** BEGIN Source **
IN THE HIGH COURT OF JUSTICE No. KB-2024-000866
KING’S BENCH DIVISION [2024] EWHC 1793 (KB)

MEDIA & COMMUNICATIONS LIST

Royal Courts of Justice

Strand

London, WC2A 2LL

Thursday, 11 April 2024

Before:

THE HONOURABLE MR JUSTICE MURRAY

BETWEEN:

JONES NICKOLDS LIMITED

Claimant

- and -

IAN PEARCE

Defendant

___________

MR Z SAMMOUR (instructed by rradar Limited) appeared on behalf of the Claimant

THE DEFENDANT did not appear and was not represented.

__________

JUDGMENT

MR JUSTICE MURRAY:

1

Yesterday, I heard the application dated 5 April 2024 (“the Application”) of the claimant, Jones Nickolds Limited (“JNL”), for the continuation of the interim non-disclosure injunction granted by Goose J on 25 March 2024 (“the Goose J Order”) at a without notice hearing (informal notice having been given) and for a related relief against the defendant, Mr Ian Pearce.

Mr Pearce’s nonattendance and his written representations to the court

2

Mr Pearce did not attend yesterday’s hearing and was not represented. He has been acting so far in these proceedings as a litigant in person. Although he did not attend in person, Mr Pearce sent an email to the court yesterday addressed to the King’s Bench Division Judges’ Listing Office. It appears to have been sent at about 1.00 a.m. yesterday morning (the email says: “Sent: Wednesday, April 10, 2024, 12:59 am”). This did not reach me before the hearing, but a hard copy was on the bench when I came into court. Attached to yesterday’s email in the same thread was an earlier email, dated 8 April 2024 (at 19:13) from Mr Pearce to the court. In each message Mr Pearce makes accusations against JNL and JNL’s solicitors, rradar Limited. In each message, Mr Pearce asks that the message be put before me.

3

I took time to read each of Mr Pearce’s messages carefully before hearing substantive submissions from JNL’s counsel, Mr Zac Sammour. Before the hearing, I had completed the pre-reading suggested by JNL in its skeleton argument, which included Mr Pearce’s witness statement, dated 5 April 2014. So, I was already aware of the full background of the case and Mr Pearce’s views on the principal issues before I read his email messages of 8 and 10 April 2024.

4

The return date for the Goose J Order was set out in that order at para.2. Mr Pearce said in his email dated 8 April 2024 that he was “unable to attend the hearing in person on 10 April” but he does not say why and he made no application either to seek permission to attend remotely or for the hearing to be adjourned to a date more convenient for him. Accordingly, there was no unfairness to Mr Pearce in proceeding with the hearing of which he had more than adequate notice.
** END Source **
** BEGIN Record extracts **
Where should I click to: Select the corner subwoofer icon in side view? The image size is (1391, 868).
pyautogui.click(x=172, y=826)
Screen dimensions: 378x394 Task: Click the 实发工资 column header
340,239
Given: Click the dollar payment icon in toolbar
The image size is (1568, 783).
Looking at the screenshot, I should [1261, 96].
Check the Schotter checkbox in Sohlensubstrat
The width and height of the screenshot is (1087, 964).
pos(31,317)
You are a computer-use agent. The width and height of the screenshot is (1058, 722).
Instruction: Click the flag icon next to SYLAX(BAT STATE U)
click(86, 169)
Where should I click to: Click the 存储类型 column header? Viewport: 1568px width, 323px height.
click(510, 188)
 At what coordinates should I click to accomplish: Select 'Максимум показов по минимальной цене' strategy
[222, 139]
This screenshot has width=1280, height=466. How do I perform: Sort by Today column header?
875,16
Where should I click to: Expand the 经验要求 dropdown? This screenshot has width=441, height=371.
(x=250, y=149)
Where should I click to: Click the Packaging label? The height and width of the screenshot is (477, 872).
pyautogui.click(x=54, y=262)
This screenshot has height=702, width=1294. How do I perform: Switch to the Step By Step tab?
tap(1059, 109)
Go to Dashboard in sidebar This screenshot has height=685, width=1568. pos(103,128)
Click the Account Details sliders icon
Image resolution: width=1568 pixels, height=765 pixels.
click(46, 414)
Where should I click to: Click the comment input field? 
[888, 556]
** END Record extracts **
Short exercise A: Repeat the passage of the judgment from "I took time" to "10 April 2024.".
Short exercise B: Give the entries from the line with "This screenshot has height=702, width=1294." through the last line of the entries as a Markdown table with the columns No. and Line, leaving out blank lines.
The entries bear no relation to the judgment.

Exercise output A:
I took time to read each of Mr Pearce’s messages carefully before hearing substantive submissions from JNL’s counsel, Mr Zac Sammour. Before the hearing, I had completed the pre-reading suggested by JNL in its skeleton argument, which included Mr Pearce’s witness statement, dated 5 April 2014. So, I was already aware of the full background of the case and Mr Pearce’s views on the principal issues before I read his email messages of 8 and 10 April 2024.

Exercise output B:
| No. | Line |
|---|---|
| 1 | This screenshot has height=702, width=1294. How do I perform: Switch to the Step By Step tab? |
| 2 | tap(1059, 109) |
| 3 | Go to Dashboard in sidebar This screenshot has height=685, width=1568. pos(103,128) |
| 4 | Click the Account Details sliders icon |
| 5 | Image resolution: width=1568 pixels, height=765 pixels. |
| 6 | click(46, 414) |
| 7 | Where should I click to: Click the comment input field?  |
| 8 | [888, 556] |